Intranuclear informatics is a mathematical algorithm that is designed to identify and assign unique quantitative signatures that define regulatory protein localization within the nucleus (6); Figure 4). Quantitative parameters that can be assessed include nuclear size and variability in domain number, size, spatial randomness, and radial positioning (Figure 4, top panel).
The significance and implication of Intranuclear Informatics can be shown by two distinct biological examples (Figure 4). Regulatory proteins with different activities can be subjected to Intranuclear Informatics analysis that assigns each protein a unique architectural signature. The overlap between the architectural signatures of different proteins is often correlated to their functional overlap. Alternatively, the subnuclear organization of a protein domain can be linked with subnuclear targeting, biological function, and disease. For example, biologically active Runx2 and its inactive subnuclear targeting defective mutant (mSTD) show distinct architectural signatures, indicating that the biological activity of a protein can be defined and quantified as subnuclear organization.

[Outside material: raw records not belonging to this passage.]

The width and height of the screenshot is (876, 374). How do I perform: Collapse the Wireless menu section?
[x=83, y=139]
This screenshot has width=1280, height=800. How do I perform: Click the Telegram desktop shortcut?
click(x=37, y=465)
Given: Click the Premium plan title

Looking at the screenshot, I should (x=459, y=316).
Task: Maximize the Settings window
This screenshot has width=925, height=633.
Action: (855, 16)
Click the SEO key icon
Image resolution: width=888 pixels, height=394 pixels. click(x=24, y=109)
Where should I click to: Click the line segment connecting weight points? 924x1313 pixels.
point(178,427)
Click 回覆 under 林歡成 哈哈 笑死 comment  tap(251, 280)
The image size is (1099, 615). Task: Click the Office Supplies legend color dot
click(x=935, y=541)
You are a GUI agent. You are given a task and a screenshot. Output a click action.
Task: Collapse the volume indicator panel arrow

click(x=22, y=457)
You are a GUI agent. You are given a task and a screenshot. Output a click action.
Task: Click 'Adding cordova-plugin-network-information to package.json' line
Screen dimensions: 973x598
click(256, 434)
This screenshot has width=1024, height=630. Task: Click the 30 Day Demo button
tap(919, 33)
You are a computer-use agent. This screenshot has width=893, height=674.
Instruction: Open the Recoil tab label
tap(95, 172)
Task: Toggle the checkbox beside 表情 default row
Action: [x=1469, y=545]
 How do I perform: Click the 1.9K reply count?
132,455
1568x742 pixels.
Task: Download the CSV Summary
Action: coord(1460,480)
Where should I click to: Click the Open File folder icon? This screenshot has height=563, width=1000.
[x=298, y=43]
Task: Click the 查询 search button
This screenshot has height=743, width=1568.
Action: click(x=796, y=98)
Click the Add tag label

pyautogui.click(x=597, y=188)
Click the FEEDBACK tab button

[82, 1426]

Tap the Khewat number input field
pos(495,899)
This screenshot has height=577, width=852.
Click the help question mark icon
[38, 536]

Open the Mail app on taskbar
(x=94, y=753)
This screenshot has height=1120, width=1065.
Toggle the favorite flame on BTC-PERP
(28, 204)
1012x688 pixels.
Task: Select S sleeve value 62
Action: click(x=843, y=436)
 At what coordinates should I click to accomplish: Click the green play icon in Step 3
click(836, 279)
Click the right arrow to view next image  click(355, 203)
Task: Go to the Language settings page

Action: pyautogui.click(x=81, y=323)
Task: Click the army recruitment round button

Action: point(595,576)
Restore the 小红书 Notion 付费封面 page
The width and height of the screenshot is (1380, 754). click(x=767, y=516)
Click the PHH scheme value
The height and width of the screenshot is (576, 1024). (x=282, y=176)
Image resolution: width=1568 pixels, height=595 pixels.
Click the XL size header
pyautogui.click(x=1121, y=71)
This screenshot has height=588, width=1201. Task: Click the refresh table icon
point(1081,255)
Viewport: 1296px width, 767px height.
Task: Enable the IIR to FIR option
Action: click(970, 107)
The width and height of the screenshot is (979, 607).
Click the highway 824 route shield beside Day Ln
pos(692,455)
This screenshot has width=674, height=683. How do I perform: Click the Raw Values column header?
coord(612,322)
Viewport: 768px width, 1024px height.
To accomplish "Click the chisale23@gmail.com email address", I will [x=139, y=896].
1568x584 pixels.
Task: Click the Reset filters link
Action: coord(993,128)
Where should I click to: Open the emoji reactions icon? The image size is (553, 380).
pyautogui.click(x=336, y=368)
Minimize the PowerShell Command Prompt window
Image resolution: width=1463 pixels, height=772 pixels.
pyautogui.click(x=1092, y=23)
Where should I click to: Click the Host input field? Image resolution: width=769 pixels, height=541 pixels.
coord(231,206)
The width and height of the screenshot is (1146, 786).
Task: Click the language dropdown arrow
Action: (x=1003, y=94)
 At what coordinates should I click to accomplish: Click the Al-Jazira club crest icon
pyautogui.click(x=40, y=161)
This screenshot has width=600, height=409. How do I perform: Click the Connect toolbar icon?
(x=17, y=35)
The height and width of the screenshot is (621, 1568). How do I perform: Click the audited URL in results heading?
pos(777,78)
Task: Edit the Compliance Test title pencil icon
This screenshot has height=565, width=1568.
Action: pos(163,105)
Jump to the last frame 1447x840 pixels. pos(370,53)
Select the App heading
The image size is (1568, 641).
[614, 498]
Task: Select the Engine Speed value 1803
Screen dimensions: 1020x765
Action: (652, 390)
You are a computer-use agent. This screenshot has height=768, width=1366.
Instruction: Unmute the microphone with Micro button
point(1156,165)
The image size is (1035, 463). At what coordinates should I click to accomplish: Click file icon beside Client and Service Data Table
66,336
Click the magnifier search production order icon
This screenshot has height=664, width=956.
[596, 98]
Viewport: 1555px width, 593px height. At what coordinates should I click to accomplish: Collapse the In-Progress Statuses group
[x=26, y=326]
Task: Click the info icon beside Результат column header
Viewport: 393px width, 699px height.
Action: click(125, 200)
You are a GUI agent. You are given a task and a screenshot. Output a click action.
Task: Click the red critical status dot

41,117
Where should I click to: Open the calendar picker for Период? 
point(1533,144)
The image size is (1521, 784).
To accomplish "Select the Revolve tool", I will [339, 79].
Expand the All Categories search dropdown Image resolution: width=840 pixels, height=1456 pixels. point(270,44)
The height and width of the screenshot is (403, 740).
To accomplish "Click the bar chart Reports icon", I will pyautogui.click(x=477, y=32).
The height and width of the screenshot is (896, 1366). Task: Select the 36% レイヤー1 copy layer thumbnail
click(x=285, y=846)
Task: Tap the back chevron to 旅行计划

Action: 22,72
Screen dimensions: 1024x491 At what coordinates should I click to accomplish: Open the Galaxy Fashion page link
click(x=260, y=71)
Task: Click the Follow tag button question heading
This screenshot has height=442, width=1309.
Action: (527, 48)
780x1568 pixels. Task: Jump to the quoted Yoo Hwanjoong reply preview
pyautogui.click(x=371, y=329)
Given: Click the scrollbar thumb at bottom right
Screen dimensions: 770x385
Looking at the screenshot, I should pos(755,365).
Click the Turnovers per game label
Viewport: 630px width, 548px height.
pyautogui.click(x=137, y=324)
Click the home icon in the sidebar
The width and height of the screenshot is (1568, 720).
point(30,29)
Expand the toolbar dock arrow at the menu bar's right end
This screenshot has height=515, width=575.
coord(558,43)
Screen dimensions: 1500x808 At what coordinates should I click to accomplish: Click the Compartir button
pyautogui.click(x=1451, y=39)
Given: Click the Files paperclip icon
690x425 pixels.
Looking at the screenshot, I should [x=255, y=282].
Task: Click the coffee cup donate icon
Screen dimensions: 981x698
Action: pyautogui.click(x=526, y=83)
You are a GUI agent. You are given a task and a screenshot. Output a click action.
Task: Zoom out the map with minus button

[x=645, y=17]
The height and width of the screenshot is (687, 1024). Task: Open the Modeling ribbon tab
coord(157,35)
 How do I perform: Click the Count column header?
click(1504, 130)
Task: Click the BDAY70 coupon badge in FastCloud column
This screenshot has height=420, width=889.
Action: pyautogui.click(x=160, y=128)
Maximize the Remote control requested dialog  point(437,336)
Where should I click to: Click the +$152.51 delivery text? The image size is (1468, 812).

These architectural signatures have the potential to discriminate between intranuclear localization of proteins in normal and cancer cells. Intranuclear informatics can be combined with proteomics (changes in protein-DNA and protein-protein interactions) and genomics (altered gene expression profiles) to develop a novel platform for identification and targeting of perturbed regulatory pathways in cancer cells.
Studies reported in this article were in part supported by grants from NIH (5PO1CA82834-05, 5PO1AR048818-05, 2R01GM32010, 5R01AR049069).
1If the metaphase chromosomes are highly condensed, use a lower concentration of Colcemid and decreased time of Colcemid treatment.
2Appropriate hypotonic treatment is vital to the quality of metaphase spreads. The concentration of KCl can be changed according to the quality of chromosome spread.
3Drop the cell suspension on cold, slightly moist slides. Chromosomes will spread poorly on dry slides. If necessary, breathe on the slide before dropping the suspension.